Radiation fog is the most frequent cause of surface visibility below 1 km, and is one of the most common and persistent weather hazards encountered in aviation and to nearly all forms of surface transport.
Forecasting radiation fog can be difficult, a number of approaches have been used to integrate the satellite data, numerical modeling and standard surface observations. These approaches lack generally the vertical and temporal resolution, representation of boundary layer and microphysical processes. They typically do not represent accurately the activation processes of fog droplets that depend on the chemical and physical properties of the aerosols.
The automatic LIDAR-ceilometer (ALC) primarily designed for cloud base height detection has greatly improved over the last years and now offers the opportunity to analyse in near real-time the backscatter signal in the boundary layer that potentially contains major information to predict radiation fog formation or not. During the preliminary stage of fog formation, the backscatter profile may be influenced by atmospheric humidity due to the presence in the atmosphere of hygroscopic aerosols that see their size increase with their moisture content inducing an increase of the backscatter magnitude.

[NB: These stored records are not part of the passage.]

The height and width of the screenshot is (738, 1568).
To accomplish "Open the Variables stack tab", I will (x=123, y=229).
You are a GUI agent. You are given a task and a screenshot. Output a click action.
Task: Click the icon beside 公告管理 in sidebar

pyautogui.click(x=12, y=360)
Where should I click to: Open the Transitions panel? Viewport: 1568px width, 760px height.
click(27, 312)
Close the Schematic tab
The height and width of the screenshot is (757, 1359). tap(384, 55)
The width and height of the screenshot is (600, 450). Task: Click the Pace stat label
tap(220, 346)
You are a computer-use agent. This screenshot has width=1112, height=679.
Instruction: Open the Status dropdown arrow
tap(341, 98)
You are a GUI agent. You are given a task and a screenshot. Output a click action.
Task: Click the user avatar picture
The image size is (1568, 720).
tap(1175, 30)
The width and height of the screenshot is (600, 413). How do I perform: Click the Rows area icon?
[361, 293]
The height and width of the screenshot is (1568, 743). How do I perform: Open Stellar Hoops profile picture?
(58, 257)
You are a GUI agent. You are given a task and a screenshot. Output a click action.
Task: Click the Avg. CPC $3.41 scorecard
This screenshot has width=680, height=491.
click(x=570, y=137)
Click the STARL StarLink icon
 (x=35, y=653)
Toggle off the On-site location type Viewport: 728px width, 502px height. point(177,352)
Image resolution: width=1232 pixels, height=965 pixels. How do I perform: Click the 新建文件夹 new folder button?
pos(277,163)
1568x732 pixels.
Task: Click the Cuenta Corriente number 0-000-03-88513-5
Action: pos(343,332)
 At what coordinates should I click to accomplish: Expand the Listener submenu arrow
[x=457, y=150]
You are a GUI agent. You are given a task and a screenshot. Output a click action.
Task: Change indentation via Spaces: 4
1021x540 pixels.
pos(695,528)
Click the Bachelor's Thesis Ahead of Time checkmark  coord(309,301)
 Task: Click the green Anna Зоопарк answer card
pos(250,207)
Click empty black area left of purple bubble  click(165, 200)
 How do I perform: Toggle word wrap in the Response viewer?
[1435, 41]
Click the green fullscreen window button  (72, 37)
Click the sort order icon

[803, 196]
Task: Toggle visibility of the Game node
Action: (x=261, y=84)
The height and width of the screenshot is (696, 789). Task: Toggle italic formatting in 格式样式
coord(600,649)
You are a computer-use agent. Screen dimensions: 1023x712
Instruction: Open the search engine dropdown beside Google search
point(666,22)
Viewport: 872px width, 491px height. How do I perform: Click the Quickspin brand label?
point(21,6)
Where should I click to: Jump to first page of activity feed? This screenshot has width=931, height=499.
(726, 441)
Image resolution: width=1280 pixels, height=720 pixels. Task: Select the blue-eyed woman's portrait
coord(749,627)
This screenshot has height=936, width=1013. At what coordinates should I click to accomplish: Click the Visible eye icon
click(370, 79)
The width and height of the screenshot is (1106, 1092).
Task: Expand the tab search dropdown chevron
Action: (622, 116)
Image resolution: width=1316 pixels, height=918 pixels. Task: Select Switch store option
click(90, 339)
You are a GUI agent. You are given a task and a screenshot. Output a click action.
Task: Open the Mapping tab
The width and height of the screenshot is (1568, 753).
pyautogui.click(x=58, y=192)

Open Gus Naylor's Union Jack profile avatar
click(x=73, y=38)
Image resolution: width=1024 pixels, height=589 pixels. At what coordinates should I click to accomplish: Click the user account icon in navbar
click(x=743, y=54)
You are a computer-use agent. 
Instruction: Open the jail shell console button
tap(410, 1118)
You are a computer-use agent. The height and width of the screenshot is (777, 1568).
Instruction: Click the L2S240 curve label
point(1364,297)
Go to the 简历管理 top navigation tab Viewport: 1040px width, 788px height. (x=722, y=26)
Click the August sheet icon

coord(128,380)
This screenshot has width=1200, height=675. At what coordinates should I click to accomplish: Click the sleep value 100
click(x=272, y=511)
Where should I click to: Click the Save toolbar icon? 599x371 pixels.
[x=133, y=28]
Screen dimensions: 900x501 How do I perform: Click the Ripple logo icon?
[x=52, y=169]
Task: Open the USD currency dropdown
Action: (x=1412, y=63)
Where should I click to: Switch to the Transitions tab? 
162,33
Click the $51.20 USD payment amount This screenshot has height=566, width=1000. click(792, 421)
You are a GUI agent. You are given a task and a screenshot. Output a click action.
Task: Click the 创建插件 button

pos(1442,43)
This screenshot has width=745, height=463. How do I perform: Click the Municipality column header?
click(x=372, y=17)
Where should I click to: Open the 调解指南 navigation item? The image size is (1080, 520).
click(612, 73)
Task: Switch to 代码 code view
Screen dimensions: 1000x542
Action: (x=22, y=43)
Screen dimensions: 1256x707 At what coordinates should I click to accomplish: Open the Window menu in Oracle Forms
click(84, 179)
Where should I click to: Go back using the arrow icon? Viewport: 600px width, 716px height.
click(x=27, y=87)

In the framework of TOPROF (COST-Action) activities, collaboration was initiated between the Royal Meteorological Institute of Belgium (RMI) and the Site Instrumental de Recherche par Télédéction Atmosphérique (SIRTA, IPSL) to develop a forward stepwise screening algorithm (PARAFOG) to help prediction of radiation fog formation. PARAFOG is a new decision support system for radiation fog forecasting based on analysis of the attenuated backscatter measured by ALCs, found at most airports, which provides information about the aerosol-particle hygroscopic growth process (Haeffelin et al., 2016). The monitoring of this hygroscopic growth process could provide useful warning to forecasters, in support of their fog forecast, minutes to hours prior to formation of radiation fog.